[Records drawn from a dataset]
-*-
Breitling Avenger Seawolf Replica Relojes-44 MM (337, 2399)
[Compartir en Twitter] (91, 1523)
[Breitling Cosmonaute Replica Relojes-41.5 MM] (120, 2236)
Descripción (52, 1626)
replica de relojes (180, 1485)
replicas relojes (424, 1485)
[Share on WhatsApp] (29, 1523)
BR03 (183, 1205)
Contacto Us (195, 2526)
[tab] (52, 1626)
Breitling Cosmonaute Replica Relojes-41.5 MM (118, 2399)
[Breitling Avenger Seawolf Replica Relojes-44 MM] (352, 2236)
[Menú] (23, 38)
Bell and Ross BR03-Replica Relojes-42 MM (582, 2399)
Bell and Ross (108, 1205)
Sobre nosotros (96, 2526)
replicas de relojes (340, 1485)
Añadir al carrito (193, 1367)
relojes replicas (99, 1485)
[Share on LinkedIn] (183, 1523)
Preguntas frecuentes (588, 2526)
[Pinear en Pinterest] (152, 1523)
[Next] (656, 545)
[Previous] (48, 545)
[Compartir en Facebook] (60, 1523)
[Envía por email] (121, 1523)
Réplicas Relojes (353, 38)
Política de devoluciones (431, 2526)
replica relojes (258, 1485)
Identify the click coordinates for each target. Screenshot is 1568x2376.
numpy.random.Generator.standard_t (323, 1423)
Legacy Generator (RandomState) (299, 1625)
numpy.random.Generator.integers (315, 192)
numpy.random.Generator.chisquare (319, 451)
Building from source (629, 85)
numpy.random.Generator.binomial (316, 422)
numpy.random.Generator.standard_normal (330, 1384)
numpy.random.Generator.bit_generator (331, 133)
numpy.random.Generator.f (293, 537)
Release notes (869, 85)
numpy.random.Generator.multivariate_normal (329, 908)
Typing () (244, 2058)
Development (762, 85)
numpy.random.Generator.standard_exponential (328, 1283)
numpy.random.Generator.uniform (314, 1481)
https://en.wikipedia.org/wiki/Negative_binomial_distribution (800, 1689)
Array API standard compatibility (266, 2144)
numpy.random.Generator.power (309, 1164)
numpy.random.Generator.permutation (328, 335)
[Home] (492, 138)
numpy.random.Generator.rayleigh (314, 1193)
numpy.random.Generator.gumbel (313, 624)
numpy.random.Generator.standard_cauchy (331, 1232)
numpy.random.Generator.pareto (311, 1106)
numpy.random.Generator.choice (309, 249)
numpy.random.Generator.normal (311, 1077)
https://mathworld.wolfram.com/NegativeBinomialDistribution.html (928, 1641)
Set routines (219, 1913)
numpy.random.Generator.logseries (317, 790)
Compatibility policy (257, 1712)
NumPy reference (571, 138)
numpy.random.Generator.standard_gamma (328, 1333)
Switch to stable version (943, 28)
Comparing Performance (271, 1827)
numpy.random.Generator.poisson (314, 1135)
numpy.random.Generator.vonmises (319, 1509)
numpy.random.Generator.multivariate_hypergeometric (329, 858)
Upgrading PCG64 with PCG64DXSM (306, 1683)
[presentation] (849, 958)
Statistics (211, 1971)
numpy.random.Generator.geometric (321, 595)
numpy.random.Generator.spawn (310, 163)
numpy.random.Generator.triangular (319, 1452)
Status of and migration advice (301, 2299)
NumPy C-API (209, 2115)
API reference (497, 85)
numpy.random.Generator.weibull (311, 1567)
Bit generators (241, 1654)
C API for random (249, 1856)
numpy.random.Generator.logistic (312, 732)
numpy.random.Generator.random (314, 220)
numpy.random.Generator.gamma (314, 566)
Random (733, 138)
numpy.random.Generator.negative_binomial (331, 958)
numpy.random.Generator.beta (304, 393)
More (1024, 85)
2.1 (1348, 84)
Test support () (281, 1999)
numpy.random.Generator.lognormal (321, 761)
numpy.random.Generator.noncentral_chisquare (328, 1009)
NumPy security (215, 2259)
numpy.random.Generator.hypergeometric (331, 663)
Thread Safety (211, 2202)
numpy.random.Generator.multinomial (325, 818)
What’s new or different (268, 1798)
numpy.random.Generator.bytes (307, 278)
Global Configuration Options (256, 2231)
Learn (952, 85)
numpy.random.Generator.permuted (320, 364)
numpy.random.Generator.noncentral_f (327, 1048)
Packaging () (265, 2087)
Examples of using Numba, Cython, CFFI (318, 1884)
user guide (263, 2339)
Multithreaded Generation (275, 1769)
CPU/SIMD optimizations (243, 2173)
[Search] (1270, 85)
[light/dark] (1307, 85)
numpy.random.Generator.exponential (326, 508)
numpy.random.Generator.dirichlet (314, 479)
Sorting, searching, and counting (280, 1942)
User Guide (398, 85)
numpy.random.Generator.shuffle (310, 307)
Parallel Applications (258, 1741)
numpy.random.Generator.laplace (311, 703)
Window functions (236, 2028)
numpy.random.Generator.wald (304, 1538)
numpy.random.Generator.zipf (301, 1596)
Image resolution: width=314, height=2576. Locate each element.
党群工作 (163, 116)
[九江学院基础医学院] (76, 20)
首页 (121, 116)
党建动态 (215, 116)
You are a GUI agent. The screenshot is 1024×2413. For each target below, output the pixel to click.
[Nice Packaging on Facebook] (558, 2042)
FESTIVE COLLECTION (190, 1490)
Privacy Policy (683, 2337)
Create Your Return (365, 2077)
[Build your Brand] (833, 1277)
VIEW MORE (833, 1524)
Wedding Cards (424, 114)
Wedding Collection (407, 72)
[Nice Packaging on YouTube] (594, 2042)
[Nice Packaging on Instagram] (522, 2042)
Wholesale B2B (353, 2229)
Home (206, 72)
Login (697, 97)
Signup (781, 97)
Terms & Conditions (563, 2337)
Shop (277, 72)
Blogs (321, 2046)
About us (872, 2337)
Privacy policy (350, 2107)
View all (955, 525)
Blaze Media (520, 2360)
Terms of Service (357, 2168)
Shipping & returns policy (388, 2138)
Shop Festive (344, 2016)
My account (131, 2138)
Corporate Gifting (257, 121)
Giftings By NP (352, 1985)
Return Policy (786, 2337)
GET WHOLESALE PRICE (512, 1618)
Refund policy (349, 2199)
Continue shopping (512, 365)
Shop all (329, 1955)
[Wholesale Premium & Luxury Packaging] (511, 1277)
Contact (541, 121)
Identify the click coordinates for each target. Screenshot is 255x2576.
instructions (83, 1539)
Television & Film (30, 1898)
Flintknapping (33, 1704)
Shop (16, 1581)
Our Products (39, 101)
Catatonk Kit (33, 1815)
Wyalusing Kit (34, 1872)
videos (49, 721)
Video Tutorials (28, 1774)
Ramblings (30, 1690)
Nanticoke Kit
-*-
=== About this exercise ===
Print the records above once again, exactly as written.

=== Written solution ===
Breitling Avenger Seawolf Replica Relojes-44 MM (337, 2399)
[Compartir en Twitter] (91, 1523)
[Breitling Cosmonaute Replica Relojes-41.5 MM] (120, 2236)
Descripción (52, 1626)
replica de relojes (180, 1485)
replicas relojes (424, 1485)
[Share on WhatsApp] (29, 1523)
BR03 (183, 1205)
Contacto Us (195, 2526)
[tab] (52, 1626)
Breitling Cosmonaute Replica Relojes-41.5 MM (118, 2399)
[Breitling Avenger Seawolf Replica Relojes-44 MM] (352, 2236)
[Menú] (23, 38)
Bell and Ross BR03-Replica Relojes-42 MM (582, 2399)
Bell and Ross (108, 1205)
Sobre nosotros (96, 2526)
replicas de relojes (340, 1485)
Añadir al carrito (193, 1367)
relojes replicas (99, 1485)
[Share on LinkedIn] (183, 1523)
Preguntas frecuentes (588, 2526)
[Pinear en Pinterest] (152, 1523)
[Next] (656, 545)
[Previous] (48, 545)
[Compartir en Facebook] (60, 1523)
[Envía por email] (121, 1523)
Réplicas Relojes (353, 38)
Política de devoluciones (431, 2526)
replica relojes (258, 1485)
Identify the click coordinates for each target. Screenshot is 1568x2376.
numpy.random.Generator.standard_t (323, 1423)
Legacy Generator (RandomState) (299, 1625)
numpy.random.Generator.integers (315, 192)
numpy.random.Generator.chisquare (319, 451)
Building from source (629, 85)
numpy.random.Generator.binomial (316, 422)
numpy.random.Generator.standard_normal (330, 1384)
numpy.random.Generator.bit_generator (331, 133)
numpy.random.Generator.f (293, 537)
Release notes (869, 85)
numpy.random.Generator.multivariate_normal (329, 908)
Typing () (244, 2058)
Development (762, 85)
numpy.random.Generator.standard_exponential (328, 1283)
numpy.random.Generator.uniform (314, 1481)
https://en.wikipedia.org/wiki/Negative_binomial_distribution (800, 1689)
Array API standard compatibility (266, 2144)
numpy.random.Generator.power (309, 1164)
numpy.random.Generator.permutation (328, 335)
[Home] (492, 138)
numpy.random.Generator.rayleigh (314, 1193)
numpy.random.Generator.gumbel (313, 624)
numpy.random.Generator.standard_cauchy (331, 1232)
numpy.random.Generator.pareto (311, 1106)
numpy.random.Generator.choice (309, 249)
numpy.random.Generator.normal (311, 1077)
https://mathworld.wolfram.com/NegativeBinomialDistribution.html (928, 1641)
Set routines (219, 1913)
numpy.random.Generator.logseries (317, 790)
Compatibility policy (257, 1712)
NumPy reference (571, 138)
numpy.random.Generator.standard_gamma (328, 1333)
Switch to stable version (943, 28)
Comparing Performance (271, 1827)
numpy.random.Generator.poisson (314, 1135)
numpy.random.Generator.vonmises (319, 1509)
numpy.random.Generator.multivariate_hypergeometric (329, 858)
Upgrading PCG64 with PCG64DXSM (306, 1683)
[presentation] (849, 958)
Statistics (211, 1971)
numpy.random.Generator.geometric (321, 595)
numpy.random.Generator.spawn (310, 163)
numpy.random.Generator.triangular (319, 1452)
Status of and migration advice (301, 2299)
NumPy C-API (209, 2115)
API reference (497, 85)
numpy.random.Generator.weibull (311, 1567)
Bit generators (241, 1654)
C API for random (249, 1856)
numpy.random.Generator.logistic (312, 732)
numpy.random.Generator.random (314, 220)
numpy.random.Generator.gamma (314, 566)
Random (733, 138)
numpy.random.Generator.negative_binomial (331, 958)
numpy.random.Generator.beta (304, 393)
More (1024, 85)
2.1 (1348, 84)
Test support () (281, 1999)
numpy.random.Generator.lognormal (321, 761)
numpy.random.Generator.noncentral_chisquare (328, 1009)
NumPy security (215, 2259)
numpy.random.Generator.hypergeometric (331, 663)
Thread Safety (211, 2202)
numpy.random.Generator.multinomial (325, 818)
What’s new or different (268, 1798)
numpy.random.Generator.bytes (307, 278)
Global Configuration Options (256, 2231)
Learn (952, 85)
numpy.random.Generator.permuted (320, 364)
numpy.random.Generator.noncentral_f (327, 1048)
Packaging () (265, 2087)
Examples of using Numba, Cython, CFFI (318, 1884)
user guide (263, 2339)
Multithreaded Generation (275, 1769)
CPU/SIMD optimizations (243, 2173)
[Search] (1270, 85)
[light/dark] (1307, 85)
numpy.random.Generator.exponential (326, 508)
numpy.random.Generator.dirichlet (314, 479)
Sorting, searching, and counting (280, 1942)
User Guide (398, 85)
numpy.random.Generator.shuffle (310, 307)
Parallel Applications (258, 1741)
numpy.random.Generator.laplace (311, 703)
Window functions (236, 2028)
numpy.random.Generator.wald (304, 1538)
numpy.random.Generator.zipf (301, 1596)
Image resolution: width=314, height=2576. Locate each element.
党群工作 (163, 116)
[九江学院基础医学院] (76, 20)
首页 (121, 116)
党建动态 (215, 116)
You are a GUI agent. The screenshot is 1024×2413. For each target below, output the pixel to click.
[Nice Packaging on Facebook] (558, 2042)
FESTIVE COLLECTION (190, 1490)
Privacy Policy (683, 2337)
Create Your Return (365, 2077)
[Build your Brand] (833, 1277)
VIEW MORE (833, 1524)
Wedding Cards (424, 114)
Wedding Collection (407, 72)
[Nice Packaging on YouTube] (594, 2042)
[Nice Packaging on Instagram] (522, 2042)
Wholesale B2B (353, 2229)
Home (206, 72)
Login (697, 97)
Signup (781, 97)
Terms & Conditions (563, 2337)
Shop (277, 72)
Blogs (321, 2046)
About us (872, 2337)
Privacy policy (350, 2107)
View all (955, 525)
Blaze Media (520, 2360)
Terms of Service (357, 2168)
Shipping & returns policy (388, 2138)
Shop Festive (344, 2016)
My account (131, 2138)
Corporate Gifting (257, 121)
Giftings By NP (352, 1985)
Return Policy (786, 2337)
GET WHOLESALE PRICE (512, 1618)
Refund policy (349, 2199)
Continue shopping (512, 365)
Shop all (329, 1955)
[Wholesale Premium & Luxury Packaging] (511, 1277)
Contact (541, 121)
Identify the click coordinates for each target. Screenshot is 255x2576.
instructions (83, 1539)
Television & Film (30, 1898)
Flintknapping (33, 1704)
Shop (16, 1581)
Our Products (39, 101)
Catatonk Kit (33, 1815)
Wyalusing Kit (34, 1872)
videos (49, 721)
Video Tutorials (28, 1774)
Ramblings (30, 1690)
Nanticoke Kit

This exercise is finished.